What you should do: Replace "Article" with "Billet" in the lines from the one containing "Porteurs de projet (386, 2479)" through the end of the records, leaving everything else unchanged, and give only those lines without the pictures.

◇ ◇ ◇

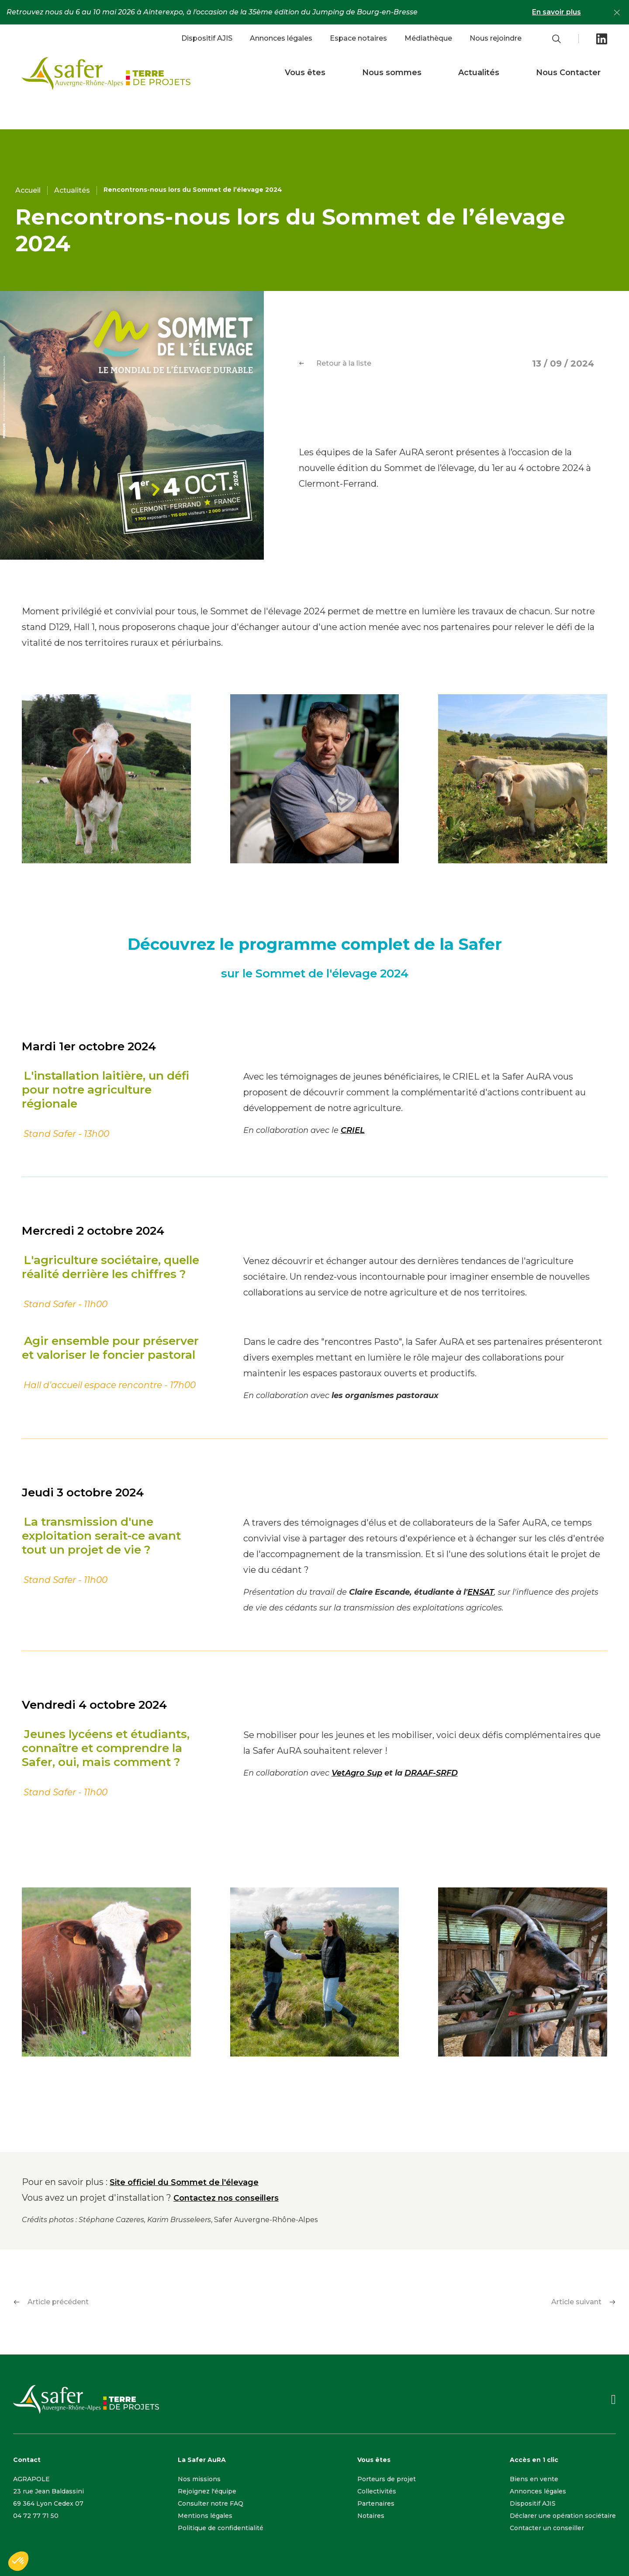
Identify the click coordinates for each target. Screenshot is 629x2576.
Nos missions (199, 2479)
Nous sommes (392, 72)
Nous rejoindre (496, 38)
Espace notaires (358, 38)
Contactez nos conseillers (226, 2198)
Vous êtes (305, 72)
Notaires (370, 2516)
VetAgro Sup (357, 1773)
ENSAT (480, 1592)
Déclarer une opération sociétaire (563, 2516)
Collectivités (376, 2491)
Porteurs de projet (386, 2479)
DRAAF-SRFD (431, 1773)
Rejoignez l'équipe (207, 2491)
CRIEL (353, 1130)
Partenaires (375, 2503)
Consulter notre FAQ (210, 2503)
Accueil (28, 190)
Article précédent (51, 2302)
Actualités (478, 72)
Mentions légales (205, 2516)
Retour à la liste (335, 363)
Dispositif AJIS (206, 38)
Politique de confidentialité (220, 2528)
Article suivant (583, 2302)
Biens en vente (534, 2479)
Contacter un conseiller (547, 2528)
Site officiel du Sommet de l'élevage (184, 2182)
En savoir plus (556, 12)
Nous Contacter (568, 72)
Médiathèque (428, 38)
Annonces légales (281, 38)
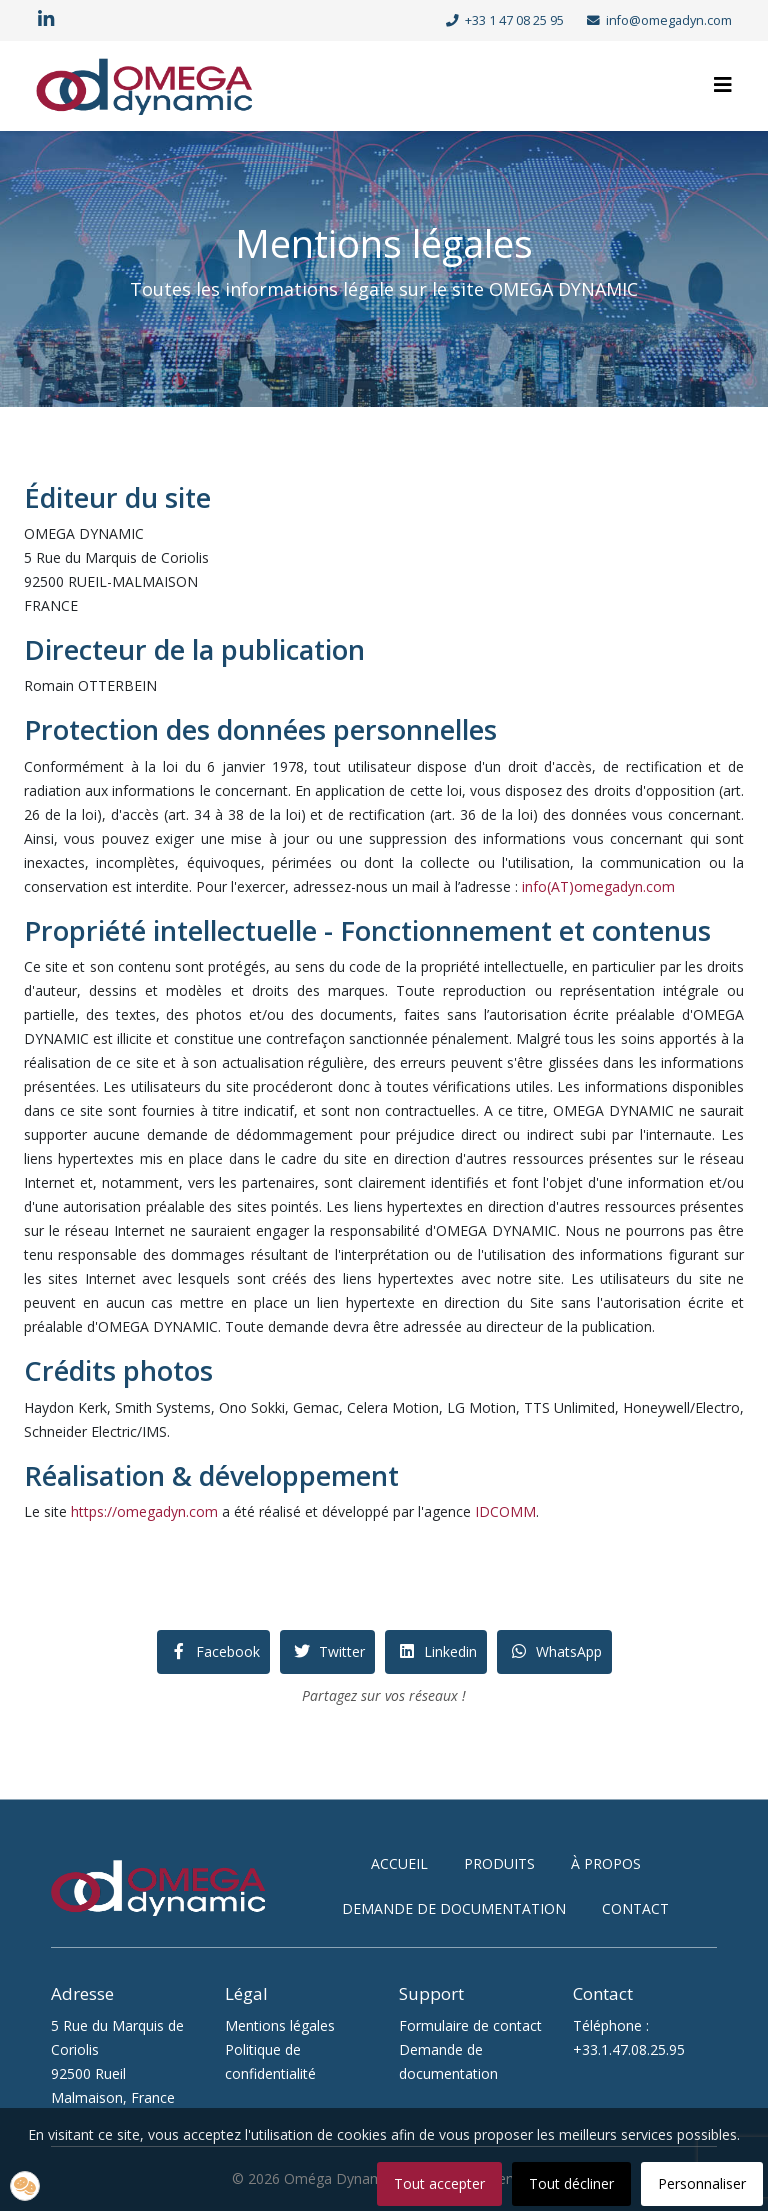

◇ ◇ ◇

Exercise output:
Porteurs de projet (386, 2479)
DRAAF-SRFD (431, 1773)
Rejoignez l'équipe (207, 2491)
CRIEL (353, 1130)
Partenaires (375, 2503)
Consulter notre FAQ (210, 2503)
Accueil (28, 190)
Billet précédent (51, 2302)
Actualités (478, 72)
Mentions légales (205, 2516)
Retour à la liste (335, 363)
Dispositif AJIS (206, 38)
Politique de confidentialité (220, 2528)
Billet suivant (583, 2302)
Biens en vente (534, 2479)
Contacter un conseiller (547, 2528)
Site officiel du Sommet de l'élevage (184, 2182)
En savoir plus (556, 12)
Nous Contacter (568, 72)
Médiathèque (428, 38)
Annonces légales (281, 38)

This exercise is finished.